If you’re selling a property to an owner occupant and carrying the paper as a seller financing, there are some new rules that you need to watch. The biggest one goes into effect January 10, 2014. It’s part of the Frank-Dodd Act. To understand what is happening, we have to go back a few years.
Roughly 5 years ago, the “SAFE Act” (Secure and Fair Enforcement for Mortgage Licensing for 2008) was passed on the federal level, then was implemented on a state-by-state basis. The SAFE Act basically required that you be a mortgage loan originator, or use a mortgage loan originator to sell properties with owner financing. This means getting a loan application like a FNMA 1003, comply with Truth in Lending, and have the buyer sign the ½” thick pile of other lender disclosures.
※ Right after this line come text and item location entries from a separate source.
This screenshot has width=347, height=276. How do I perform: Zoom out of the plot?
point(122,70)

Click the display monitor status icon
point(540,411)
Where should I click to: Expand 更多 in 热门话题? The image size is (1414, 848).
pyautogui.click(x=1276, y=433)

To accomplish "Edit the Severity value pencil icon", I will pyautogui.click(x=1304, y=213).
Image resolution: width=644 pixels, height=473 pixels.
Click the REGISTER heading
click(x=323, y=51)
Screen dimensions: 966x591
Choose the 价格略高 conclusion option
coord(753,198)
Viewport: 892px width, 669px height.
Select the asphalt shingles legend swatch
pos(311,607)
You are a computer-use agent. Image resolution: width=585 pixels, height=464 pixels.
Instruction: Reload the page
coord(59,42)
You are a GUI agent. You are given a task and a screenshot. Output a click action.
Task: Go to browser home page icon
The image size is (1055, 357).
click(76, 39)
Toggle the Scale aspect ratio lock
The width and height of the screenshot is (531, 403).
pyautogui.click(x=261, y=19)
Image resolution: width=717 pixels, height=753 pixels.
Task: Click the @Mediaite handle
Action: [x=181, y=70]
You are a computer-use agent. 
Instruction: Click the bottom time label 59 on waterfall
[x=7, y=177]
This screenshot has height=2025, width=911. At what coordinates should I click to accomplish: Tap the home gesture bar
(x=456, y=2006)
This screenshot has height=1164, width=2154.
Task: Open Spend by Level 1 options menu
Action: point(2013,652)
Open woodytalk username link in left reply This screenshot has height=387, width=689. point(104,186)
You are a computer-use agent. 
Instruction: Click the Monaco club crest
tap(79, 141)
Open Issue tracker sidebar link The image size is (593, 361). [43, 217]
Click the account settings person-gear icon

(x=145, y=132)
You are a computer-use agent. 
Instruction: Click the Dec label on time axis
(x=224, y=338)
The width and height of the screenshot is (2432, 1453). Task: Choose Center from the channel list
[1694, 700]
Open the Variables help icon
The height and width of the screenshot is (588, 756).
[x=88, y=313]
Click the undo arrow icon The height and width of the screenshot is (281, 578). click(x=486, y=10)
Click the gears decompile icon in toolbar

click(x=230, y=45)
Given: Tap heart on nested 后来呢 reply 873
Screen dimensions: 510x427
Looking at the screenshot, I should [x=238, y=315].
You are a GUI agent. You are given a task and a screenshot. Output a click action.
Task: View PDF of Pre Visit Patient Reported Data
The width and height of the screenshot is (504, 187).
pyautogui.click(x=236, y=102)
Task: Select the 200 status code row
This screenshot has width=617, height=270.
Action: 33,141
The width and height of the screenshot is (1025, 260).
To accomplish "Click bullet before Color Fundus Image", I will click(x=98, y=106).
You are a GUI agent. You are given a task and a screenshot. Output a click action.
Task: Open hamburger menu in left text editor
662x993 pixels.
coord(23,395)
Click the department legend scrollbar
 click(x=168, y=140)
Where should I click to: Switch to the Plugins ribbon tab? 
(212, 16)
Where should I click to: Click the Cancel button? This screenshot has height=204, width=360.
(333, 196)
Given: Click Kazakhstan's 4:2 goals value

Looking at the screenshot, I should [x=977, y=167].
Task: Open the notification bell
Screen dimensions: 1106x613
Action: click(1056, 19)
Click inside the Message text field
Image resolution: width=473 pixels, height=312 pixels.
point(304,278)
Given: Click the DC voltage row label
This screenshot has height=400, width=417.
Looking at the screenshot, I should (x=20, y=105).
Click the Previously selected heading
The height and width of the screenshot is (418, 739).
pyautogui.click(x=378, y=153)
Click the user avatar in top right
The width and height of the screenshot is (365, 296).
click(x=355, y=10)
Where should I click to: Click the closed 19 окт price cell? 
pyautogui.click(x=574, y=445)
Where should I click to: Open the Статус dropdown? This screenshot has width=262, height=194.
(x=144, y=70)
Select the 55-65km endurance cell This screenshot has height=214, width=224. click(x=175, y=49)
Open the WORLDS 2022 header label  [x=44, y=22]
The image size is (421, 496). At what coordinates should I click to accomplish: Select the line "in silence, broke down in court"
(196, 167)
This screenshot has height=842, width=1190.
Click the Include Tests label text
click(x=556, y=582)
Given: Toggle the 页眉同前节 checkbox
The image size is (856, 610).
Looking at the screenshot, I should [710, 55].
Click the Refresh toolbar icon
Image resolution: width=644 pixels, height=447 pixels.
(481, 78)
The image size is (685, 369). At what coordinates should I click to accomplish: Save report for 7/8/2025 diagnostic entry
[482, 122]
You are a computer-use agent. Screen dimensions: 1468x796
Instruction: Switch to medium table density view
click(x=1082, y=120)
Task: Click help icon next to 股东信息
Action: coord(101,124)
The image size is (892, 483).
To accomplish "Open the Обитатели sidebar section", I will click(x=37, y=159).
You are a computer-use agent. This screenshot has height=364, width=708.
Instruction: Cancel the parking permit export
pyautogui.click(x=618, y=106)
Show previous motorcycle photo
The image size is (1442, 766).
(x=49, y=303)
People panicked when the SAFE Act came out, and declared that seller financing was all but dead. Savvy creative real estate investors found that they could ask a mortgage guy if he could “originate” seller financing loans. In one deal, the mortgage guy just printed the stack of documents from his lender software and charged the buyer $400 as a loan origination fee. No big deal, just a waste of good trees.
The SAFE Act was later amended in many states to allow you to do three or so deals a year without having to do all this nonsense. The Act did not address using different entities for every three deals, leaving a possible loophole in those states.
In other states, however, there were NO exemptions, meaning unless you were selling your own principal residence, you had to be a mortgage loan originator, or use one in the transaction, even for one deal. Technically, you can’t even ADVERTISE the seller-financing feature – the mortgage loan originator has to do so.
That’s where we are now. If you’re doing seller financing of a property that isn’t your own home, you need to find out whether the property is in one of the amended SAFE states. If you are, follow the rules. If you’re not, you probably need to find a loan originator.
And it’s about to get more complicated again.
Enter the Dodd-Frank regulations that go into effect January 10, 2014. This one is a bit more complex and difficult to deal with, largely because it is confusing and has regulations that have yet to be clarified.
We’ll start with who is exempt and who is not. If you are selling raw land, commercial property, or to a person who is not going to a live in the property, you have nothing to worry about. If you are a person or a trust, you can do one deal a year, so long as it’s not a “funky” loan, like a reverse amortization, etc .
If you are in a state that has the amended SAFE Act, than you will be able to do 3 loans. If you’re in a state that has not, the same old rules apply.
Tomorrow, we’re going to talk about a strategy to increase the number of seller financed deals in a year.
Action steps from today:
- Determine whether you are in a state that has adopted amended SAFE Act of 2008 regulations. (And if so, what they are)
- Clarify what your goals are. What are you going to be selling and to what kind of buyer?